Kinetics is a branch of chemistry that is concerned with the rates of chemical reactions. In this section, we will discuss the rates of metal-ligand (M-L) substitution reactions.

Let's start with some examples. In the table below are three examples of ligand substitution reactions of hexaaquo metal complexes to form hexaammine complexes. These reactions are nearly identical with the exception of the metal ion.

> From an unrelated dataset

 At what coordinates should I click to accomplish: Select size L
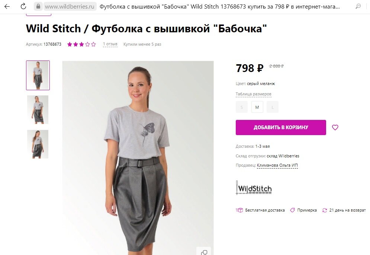point(273,107)
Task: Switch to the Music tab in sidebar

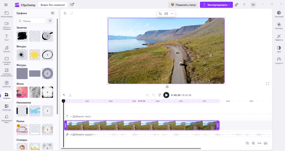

The products are thermodynamically favored in all cases.

Reaction	Rate constant (\(k\))	Labile or Inert
\(\ce{[Ni(OH2)]^{2+} + 6 NH3 <=>> [Ni(NH3)6]^{2+}} \quad\)	\(k = 10^{4} s^{-1}\) (1 ns)	Labile (happens in < 1 min)
\(\ce{[Cr(OH2)]^{3+} + 6 NH3 <=>> [Cr(NH3)6]^{3+}} \quad\)	\(k = 10^{-3} s^{-1}\) (6 days)	Inert (slow, takes hours)
\(\ce{[Cu(OH2)]^{2+} + 6 NH3 <=>> [Cu(NH3)6]^{2+}}\quad \)	\(k = 10^{8} s^{-1}\)	Very Labile (happens in seconds)

Definitions

Kinetically Labile - Metal complexes that undergo "kinetically fast" substitution reactions are kinetically labile. Taube suggested that these are reactions in which half of the reactant is consumed in one minute or less (\(t_{1/2}\) <1 min).
Kinetically Inert - Metal complexes that undergo "kinetically slow" substitution reactions are kinetically inert or non-labile. Taube suggested that these are reactions in which \(t_{1/2}\) >1 min.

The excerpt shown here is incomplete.